Au-delà des terres infinies
"Ecrite par un moine zen, voici l'histoire d'un petit temple niché au milieu des montagnes, de Sokudô, le jeune bonze qui en a la charge, de sa femme Keiko et des évènements qui vont venir perturber une routine paisible et bien installée. Mme Ume, une médium douée du pouvoir de "communiquer avec le divin", vient de prédire sa propre mort et sa disparition annoncée s'accompagne de signes et de manifestations inhabituels. Mais peut-être ne s'agit-il que d'illusions ? Au fur et à mesure que ces signes, d'une touche légère, pénètrent peu à peu le réel, le lecteur se sent emmené dans un voyage à travers les mystères de la vie et de la mort. Dans le quotidien de ce temple et des fidèles qui le fréquentent, la banale réalité côtoie de près l'inexplicable, avec une sereine simplicité. Et voilà que ce petit livre, tel un kôan zen, vient bousculer nos certitudes et ouvrir notre esprit à des questions dont chacun doit trouver la réponse en lui-même". (présentation de l'éditeur)
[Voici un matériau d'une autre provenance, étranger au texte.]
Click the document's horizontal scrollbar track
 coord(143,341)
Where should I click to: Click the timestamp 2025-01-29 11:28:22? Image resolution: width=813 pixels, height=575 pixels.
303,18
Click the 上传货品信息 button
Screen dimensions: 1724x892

Voici un parfait exemple de l'idée que je me fais de la littérature japonaise. Une écriture simple, une attention aux gestes du quotidien, une grande pudeur de sentiments, une délicatesse feutrée dans l'évocation des problèmes personnels. Sans aucune lourdeur, le lecteur est amené à réfléchir sur ce qui peut bien se passer au moment de la mort et après. La prédiction de Madame Ume est l'occasion de nous faire partager des principes simples du boudhisme et le bonze ne craint pas de reconnaître qu'il est ignorant.
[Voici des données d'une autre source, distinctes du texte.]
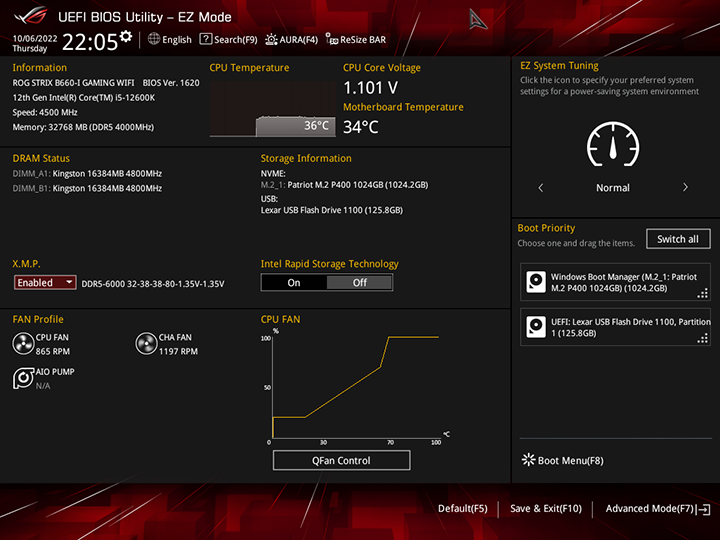Open AURA(F4) lighting menu

tap(291, 40)
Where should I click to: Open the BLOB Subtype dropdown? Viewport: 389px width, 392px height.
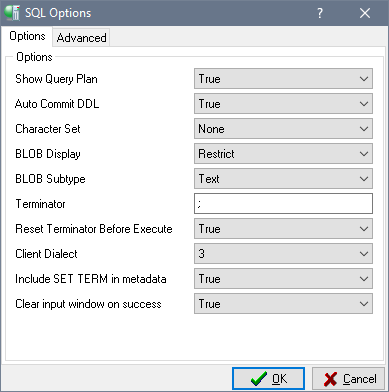283,179
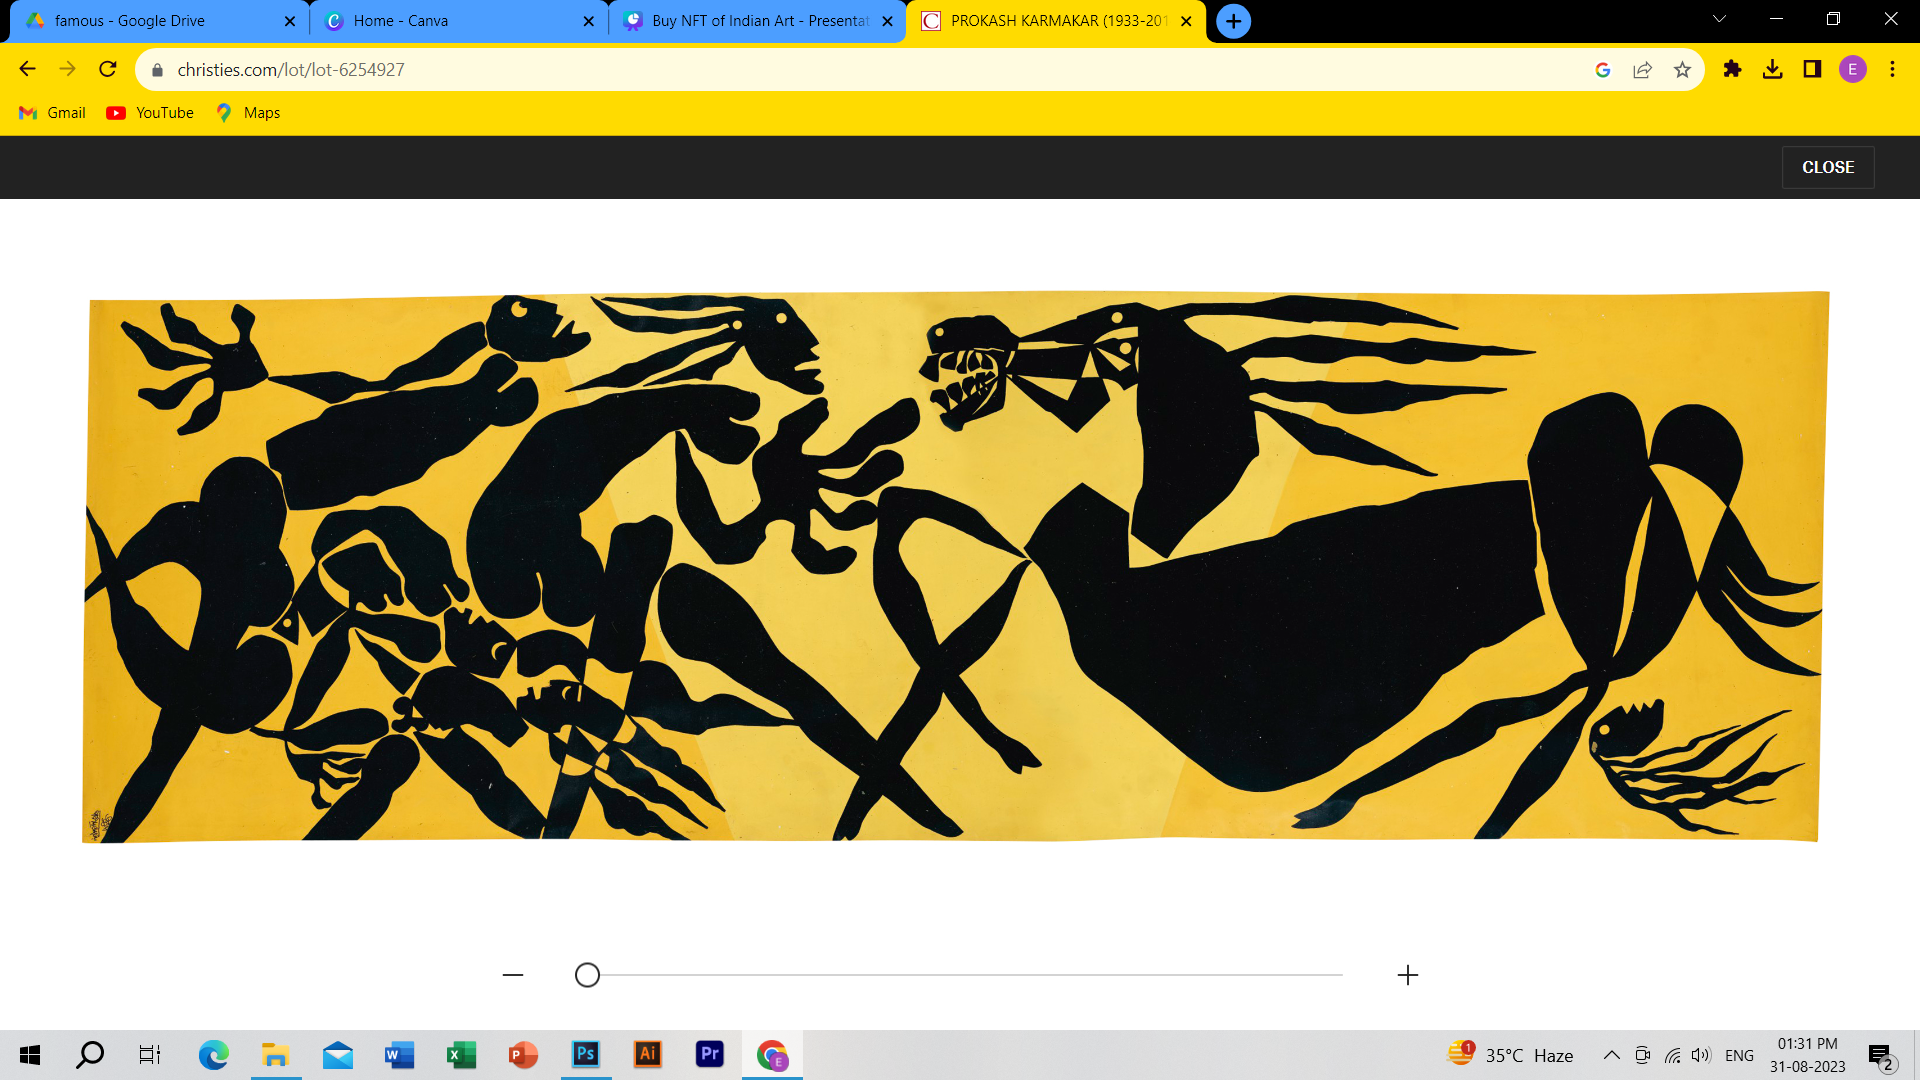
Task: Open Photoshop from the taskbar
Action: (585, 1054)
Par ailleurs, Sokudô sent que sa femme est préoccupée et qu'une partie d'elle ne lui est pas accessible. Elle lui fera comprendre où elle veut l'amener au moyen du tressage de papiers d'emballage, dans une scène poétique, qui clôt très joliment le livre. L'ensemble dégage un calme et une sérénité bienfaisants.
"Ce jour-là, deux cérémonies étaient prévues. Le petit-déjeuner terminé, Sokudô enfila son vêtement blanc hakui, puis, par-dessus, le vêtement sacerdotal hôe. Après avoir disposé les offrandes dans la salle de prière principale, Keiko revint dans la maison où Sokudô préparait du thé, installé devant le brasero du salon. Il s'agissait d'une des nombreuses habitudes quotidiennes, mais c'était également un des moments préférés du couple. De la bouilloire en fonte leur parvenait comme de loin le bruit de l'eau frémissante, et dehors, le chant de la bergeronnette se faisait parfois entendre. "Bonjour" dit Sodukô, "bonjour !", répondit Keiko en inclinant la tête. Puis ils se regardèrent bien en face."